Cherokee County at Piedmont: This series between two schools fewer than 20 miles apart had been dormant for two years when Steve Smith arrived at Piedmont in 2006 even though the two schools had played off and on since Piedmont’s second football season in 1925. Smith, a former Cherokee County quarterback, got the rivalry going again in 2008. Cherokee County put up big numbers to win in 2008 and 2009. Since then, the Bulldogs have been the team with the big point totals good for four straight victories. Recent results are typical of the series overall — lots of streaks of three and four straight wins by one school or the other.

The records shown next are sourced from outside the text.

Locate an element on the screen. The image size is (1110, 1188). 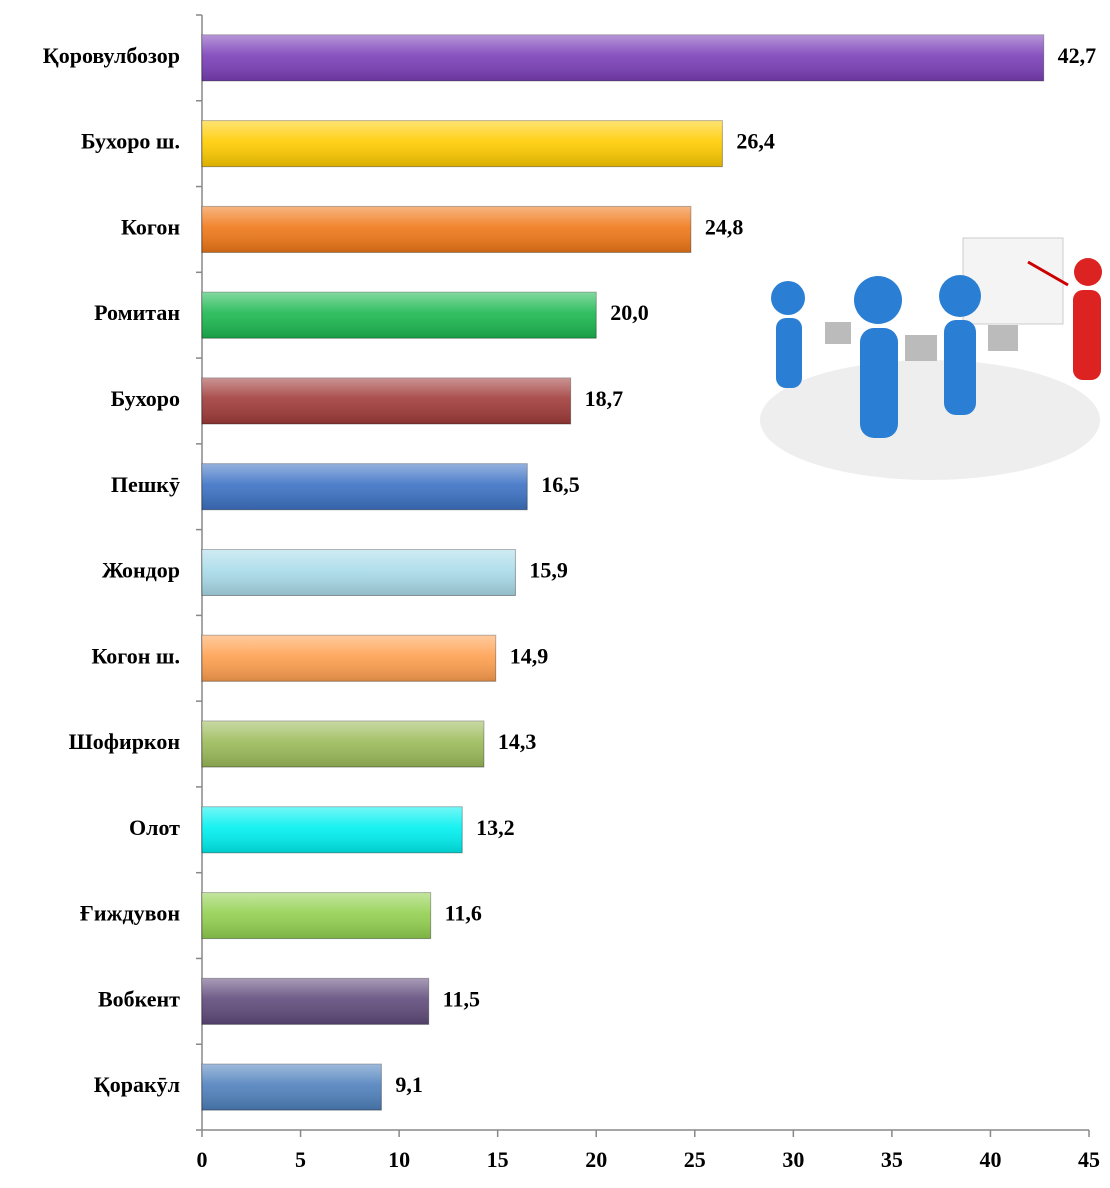
x-tick-label: 0 is located at coordinates (202, 1160).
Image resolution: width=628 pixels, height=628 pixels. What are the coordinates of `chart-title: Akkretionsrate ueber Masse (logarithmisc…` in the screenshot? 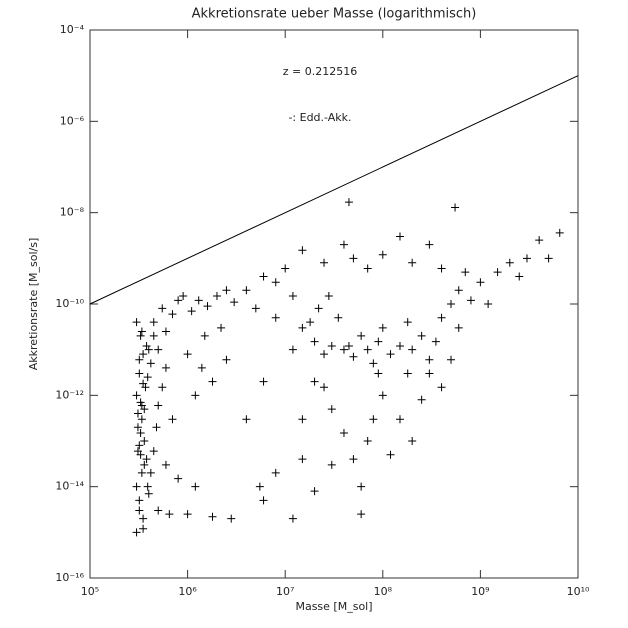 It's located at (334, 14).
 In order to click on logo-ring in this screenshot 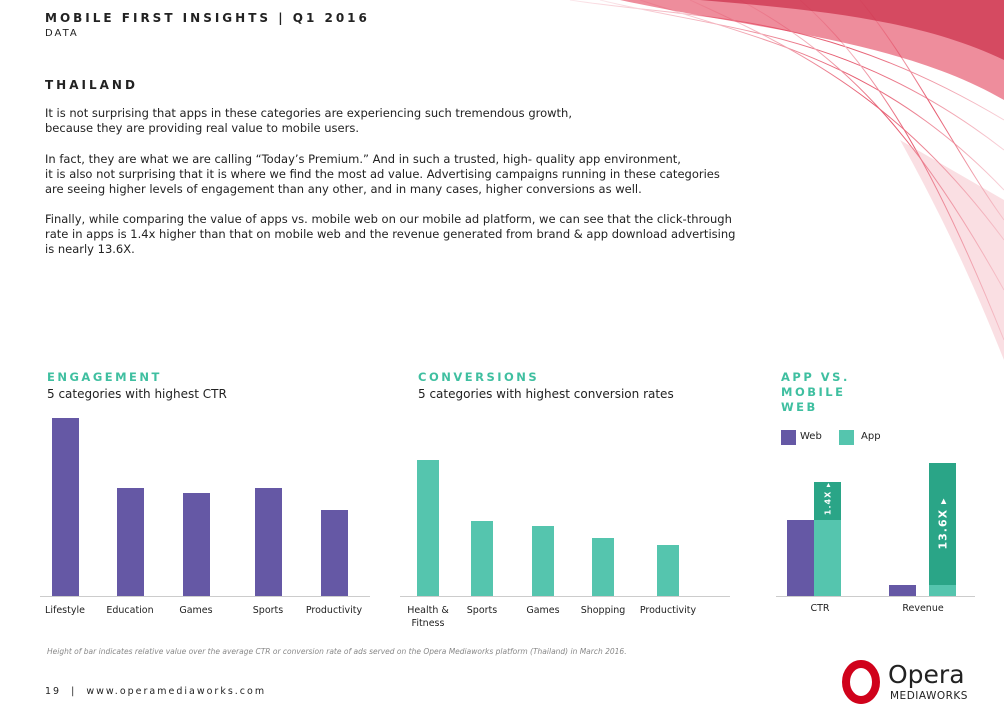, I will do `click(861, 682)`.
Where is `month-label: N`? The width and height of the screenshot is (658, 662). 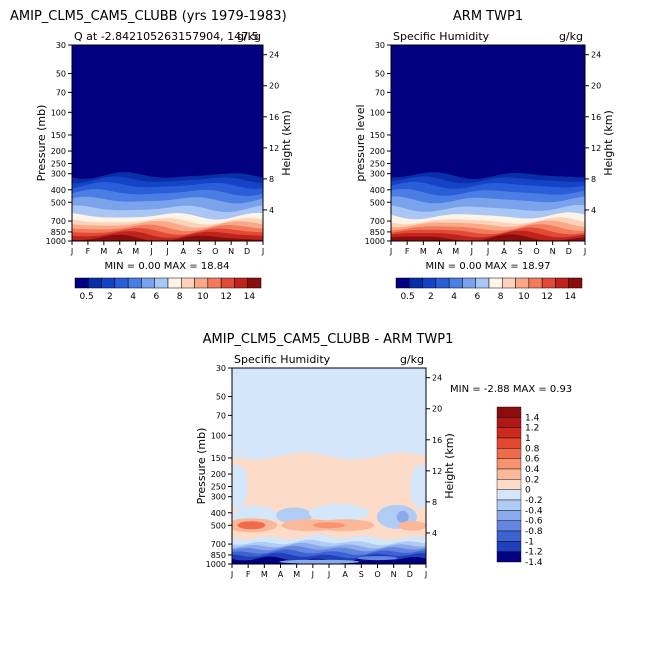
month-label: N is located at coordinates (394, 574).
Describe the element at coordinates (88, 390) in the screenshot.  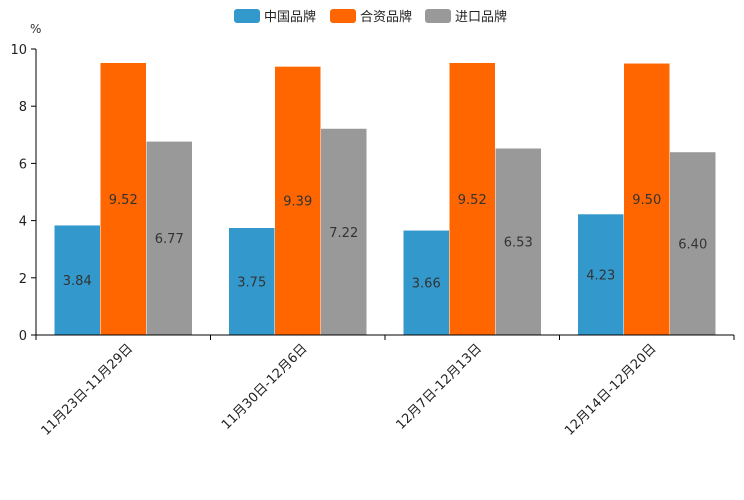
I see `x-tick-label: 11月23日-11月29日` at that location.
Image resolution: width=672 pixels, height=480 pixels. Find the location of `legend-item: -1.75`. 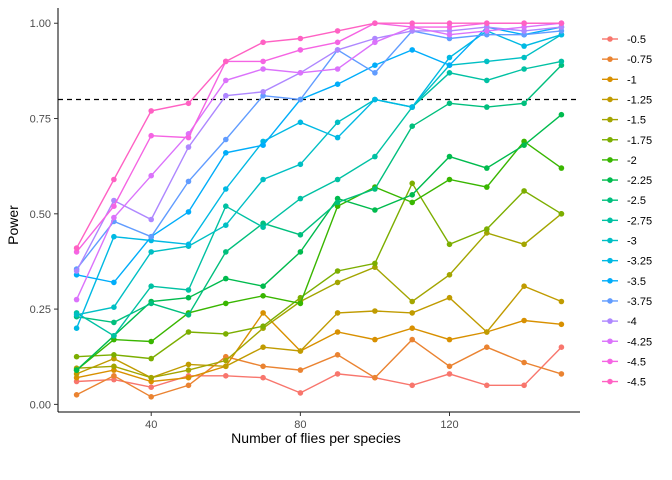

legend-item: -1.75 is located at coordinates (627, 141).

Oxford at Gadsden City: Gadsden City is the closest thing Oxford has these days to a natural geographic rival. The Yellow Jackets didn’t have much history with Gadsden High before the consolidation of that school, Emma Sansom and Litchfield that created Gadsden City High in 2006. The next eight seasons found Oxford and Gadsden City in the same Class 6A region and the series has been competitive. Each team has four wins if you ignore the win Oxford had to forfeit in 2007. Each program likes the matchup enough to continue it even with Gadsden City moving to the new 32-team Class 7A.

Sept. 26

Munford at Lincoln: Lincoln plays in Class 5A for the next two seasons while Munford remains in 4A but no one considered ending this series after 68 straight years of at least one game. Brad Wallace, a Lincoln graduate, looks to avenge last year’s loss in his first season as the Golden Bears’ head man. Lions coach Will Wagnon wants to improve his 2-2 record against Lincoln. There’s a lot more to this series than the current coaches and players. Lincoln, then Talladega County High, got about a 20-year head start over Munford in football back in 1927. The Lions didn’t begin to play until 1946. The initial 14 games went to Lincoln 10 times with Munford winning three and one ending in a scoreless tie. From 1959-68, Munford fashioned 10 straight wins. The rivalry was at its best when Alan Brooks coached Lincoln and Tony Motley headed Munford. Their tenures overlapped from 1977 through 1993. The first 12 games saw each team win six times before Motley’s Lions won for him five straight outings. Wins were balanced again for several years until Keith Howard coached Lincoln to five straight victories until his untimely death at the start of the 2009 season.

Oct. 24

Anniston at Alexandria: In the beginning, 1926, this game was less a rivalry than an opportunity for Anniston to pick up a win against an opponent with half as many players on its roster. Anniston won the first game 3-0. Over the next 23 years, a total of 20 games were played. The Bulldogs won all 20 contests and had 16 shutouts along the way. Every game was played at Anniston. The closest game was a 12-0 win for Anniston in 1931, and Anniston won by identical 58-0 scores in 1947 and 1948. All that changed in 1950 when Lou Scales’ third group of Valley Cubs scored a 20-12 upset and became the first team in Calhoun County to defeat the Bulldogs since 1920. From 1957-2003, the Bulldogs and the Valley Cubs tangled just twice with Anniston taking a 14-6 verdict in 1965 and Alexandria returning the favor 19-7 the following year. Since 2004, the Cubs and the Bulldogs have played eight games with each team winning four contests.